Whether you’re in crisis or simply want to strengthen what you already have — if even one of these signs resonates, keep reading.
What Is Couples Therapy?
Couples therapy (also called marriage counseling or relationship counseling) is a form of psychotherapy in which a licensed therapist works with two partners to identify and resolve relational patterns, improve communication, rebuild trust, and strengthen emotional and physical intimacy.

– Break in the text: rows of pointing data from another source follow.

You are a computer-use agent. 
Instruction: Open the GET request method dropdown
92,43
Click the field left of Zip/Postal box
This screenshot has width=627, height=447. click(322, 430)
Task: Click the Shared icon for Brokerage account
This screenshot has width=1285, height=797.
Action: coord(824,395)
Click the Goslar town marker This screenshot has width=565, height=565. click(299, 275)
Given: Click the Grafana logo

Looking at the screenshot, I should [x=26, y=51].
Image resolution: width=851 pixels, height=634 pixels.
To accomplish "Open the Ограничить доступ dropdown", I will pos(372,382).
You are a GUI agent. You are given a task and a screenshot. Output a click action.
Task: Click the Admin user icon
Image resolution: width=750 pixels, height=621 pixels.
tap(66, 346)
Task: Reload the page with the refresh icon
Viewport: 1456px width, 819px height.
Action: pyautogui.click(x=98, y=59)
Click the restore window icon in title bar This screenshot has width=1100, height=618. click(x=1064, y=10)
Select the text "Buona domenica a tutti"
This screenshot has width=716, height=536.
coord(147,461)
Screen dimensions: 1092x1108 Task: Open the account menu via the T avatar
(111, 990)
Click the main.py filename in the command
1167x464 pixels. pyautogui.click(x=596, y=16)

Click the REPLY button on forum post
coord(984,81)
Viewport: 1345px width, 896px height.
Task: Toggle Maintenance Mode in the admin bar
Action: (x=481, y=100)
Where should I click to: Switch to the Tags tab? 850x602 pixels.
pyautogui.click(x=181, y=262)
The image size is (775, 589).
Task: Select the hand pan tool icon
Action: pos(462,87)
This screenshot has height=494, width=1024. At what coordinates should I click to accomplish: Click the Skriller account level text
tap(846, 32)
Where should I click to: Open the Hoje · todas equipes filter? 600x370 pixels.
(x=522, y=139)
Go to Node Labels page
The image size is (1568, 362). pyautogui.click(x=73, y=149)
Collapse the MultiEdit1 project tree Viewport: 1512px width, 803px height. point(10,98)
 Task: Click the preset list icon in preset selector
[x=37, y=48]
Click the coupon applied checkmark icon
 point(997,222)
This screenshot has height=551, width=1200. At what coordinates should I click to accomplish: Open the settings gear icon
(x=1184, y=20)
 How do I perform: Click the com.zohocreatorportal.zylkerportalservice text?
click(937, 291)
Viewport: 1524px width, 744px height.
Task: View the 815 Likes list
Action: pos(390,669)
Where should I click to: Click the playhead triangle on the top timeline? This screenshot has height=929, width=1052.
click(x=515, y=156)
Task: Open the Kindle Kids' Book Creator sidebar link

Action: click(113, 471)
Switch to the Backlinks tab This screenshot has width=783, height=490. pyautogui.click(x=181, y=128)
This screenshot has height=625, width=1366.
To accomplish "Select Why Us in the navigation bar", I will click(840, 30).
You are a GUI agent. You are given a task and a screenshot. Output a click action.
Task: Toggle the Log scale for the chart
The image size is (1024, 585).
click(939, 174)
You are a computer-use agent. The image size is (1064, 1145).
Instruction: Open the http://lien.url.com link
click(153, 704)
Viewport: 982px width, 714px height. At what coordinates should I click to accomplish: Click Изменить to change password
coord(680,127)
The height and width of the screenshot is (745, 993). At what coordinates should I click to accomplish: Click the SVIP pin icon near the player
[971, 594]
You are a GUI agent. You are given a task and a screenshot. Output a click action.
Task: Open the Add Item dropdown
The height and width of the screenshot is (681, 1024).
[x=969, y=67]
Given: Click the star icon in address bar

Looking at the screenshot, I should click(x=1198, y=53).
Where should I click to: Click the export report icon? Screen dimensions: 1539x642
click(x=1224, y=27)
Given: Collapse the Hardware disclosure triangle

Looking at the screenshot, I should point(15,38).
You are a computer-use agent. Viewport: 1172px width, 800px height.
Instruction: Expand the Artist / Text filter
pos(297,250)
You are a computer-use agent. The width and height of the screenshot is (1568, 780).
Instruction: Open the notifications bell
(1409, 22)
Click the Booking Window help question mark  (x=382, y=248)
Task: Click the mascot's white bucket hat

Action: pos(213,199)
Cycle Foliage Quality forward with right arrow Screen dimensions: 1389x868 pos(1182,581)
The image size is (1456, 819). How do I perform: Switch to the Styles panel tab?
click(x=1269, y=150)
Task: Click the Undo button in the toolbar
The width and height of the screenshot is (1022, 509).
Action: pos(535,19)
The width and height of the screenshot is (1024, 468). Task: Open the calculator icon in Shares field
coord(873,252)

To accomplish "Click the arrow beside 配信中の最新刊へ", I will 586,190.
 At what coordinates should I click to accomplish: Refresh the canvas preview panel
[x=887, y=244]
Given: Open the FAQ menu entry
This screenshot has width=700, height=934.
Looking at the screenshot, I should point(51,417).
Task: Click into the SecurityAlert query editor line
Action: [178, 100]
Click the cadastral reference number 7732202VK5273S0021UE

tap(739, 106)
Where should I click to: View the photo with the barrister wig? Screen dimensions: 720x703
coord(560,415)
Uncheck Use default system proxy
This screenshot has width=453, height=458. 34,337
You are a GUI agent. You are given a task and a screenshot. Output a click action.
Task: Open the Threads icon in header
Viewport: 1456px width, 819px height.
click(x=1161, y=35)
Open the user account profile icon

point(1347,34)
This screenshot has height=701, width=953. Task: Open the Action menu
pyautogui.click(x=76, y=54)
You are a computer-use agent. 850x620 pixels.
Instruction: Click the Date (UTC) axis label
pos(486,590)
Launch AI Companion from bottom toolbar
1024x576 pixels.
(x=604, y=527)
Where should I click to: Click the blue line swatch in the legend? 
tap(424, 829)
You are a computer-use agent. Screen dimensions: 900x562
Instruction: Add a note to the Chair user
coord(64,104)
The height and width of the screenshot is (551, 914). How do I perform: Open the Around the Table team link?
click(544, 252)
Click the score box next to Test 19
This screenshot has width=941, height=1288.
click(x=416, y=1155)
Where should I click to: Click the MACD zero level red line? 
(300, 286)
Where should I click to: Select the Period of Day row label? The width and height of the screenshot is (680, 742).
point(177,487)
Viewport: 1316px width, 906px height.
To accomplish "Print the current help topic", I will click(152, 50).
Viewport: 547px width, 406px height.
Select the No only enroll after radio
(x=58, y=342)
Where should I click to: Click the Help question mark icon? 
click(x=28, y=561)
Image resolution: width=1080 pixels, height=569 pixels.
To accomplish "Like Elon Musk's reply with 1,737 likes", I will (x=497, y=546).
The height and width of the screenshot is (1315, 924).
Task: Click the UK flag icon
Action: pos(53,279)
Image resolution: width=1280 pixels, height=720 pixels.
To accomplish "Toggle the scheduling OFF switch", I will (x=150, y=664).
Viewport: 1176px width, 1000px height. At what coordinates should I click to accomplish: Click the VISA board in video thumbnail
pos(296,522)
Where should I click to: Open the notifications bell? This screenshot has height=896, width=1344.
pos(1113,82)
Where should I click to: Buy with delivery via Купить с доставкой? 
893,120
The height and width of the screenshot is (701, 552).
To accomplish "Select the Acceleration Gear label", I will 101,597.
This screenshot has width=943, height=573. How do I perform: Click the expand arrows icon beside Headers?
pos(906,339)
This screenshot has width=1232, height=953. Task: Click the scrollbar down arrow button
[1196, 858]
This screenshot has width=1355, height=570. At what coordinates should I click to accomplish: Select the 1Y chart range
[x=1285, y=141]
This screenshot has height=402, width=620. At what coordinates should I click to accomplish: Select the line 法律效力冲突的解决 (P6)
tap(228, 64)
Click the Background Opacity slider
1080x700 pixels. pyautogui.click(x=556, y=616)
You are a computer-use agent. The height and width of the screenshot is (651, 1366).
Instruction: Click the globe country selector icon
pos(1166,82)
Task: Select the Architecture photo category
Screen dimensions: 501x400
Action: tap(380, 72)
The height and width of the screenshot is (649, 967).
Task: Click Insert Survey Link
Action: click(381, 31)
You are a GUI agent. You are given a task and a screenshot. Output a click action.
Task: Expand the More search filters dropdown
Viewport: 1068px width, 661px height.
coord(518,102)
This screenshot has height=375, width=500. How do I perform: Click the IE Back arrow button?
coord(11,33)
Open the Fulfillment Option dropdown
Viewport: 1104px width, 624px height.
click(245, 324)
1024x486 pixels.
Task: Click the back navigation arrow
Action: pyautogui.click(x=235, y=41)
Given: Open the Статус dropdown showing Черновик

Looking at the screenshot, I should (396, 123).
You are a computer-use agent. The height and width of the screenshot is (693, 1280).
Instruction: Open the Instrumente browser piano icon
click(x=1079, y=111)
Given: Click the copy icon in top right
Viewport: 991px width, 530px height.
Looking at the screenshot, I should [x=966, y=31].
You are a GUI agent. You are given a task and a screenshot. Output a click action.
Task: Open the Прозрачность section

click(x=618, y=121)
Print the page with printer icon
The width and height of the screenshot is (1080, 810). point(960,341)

You should consider couples therapy if you notice:
- Recurring arguments that never get resolved
- Emotional distance or feeling like strangers
- A breakdown in trust after infidelity or betrayal
- Significant life transitions straining the relationship
- Loss of intimacy — emotional or physical
- Feeling unheard, unseen, or consistently dismissed
- Contemplating separation or divorce
Couples therapy is not a last resort — it’s a proactive investment in the most important partnership of your life.
17 Signs You and Your Partner Need Couples Therapy in Santa Monica
1. You Have the Same Argument Over and Over
You’ve had this fight before. You’ll have it again. The details change — who forgot what, who said the wrong thing — but the emotional core is identical every time. One of you feels dismissed. The other feels unfairly blamed. Nobody wins. Nothing changes.
Real-life example: A couple in Santa Monica argues constantly about finances — but the real fight is never about money. It’s about control, security, and feeling like a team. They don’t know that yet.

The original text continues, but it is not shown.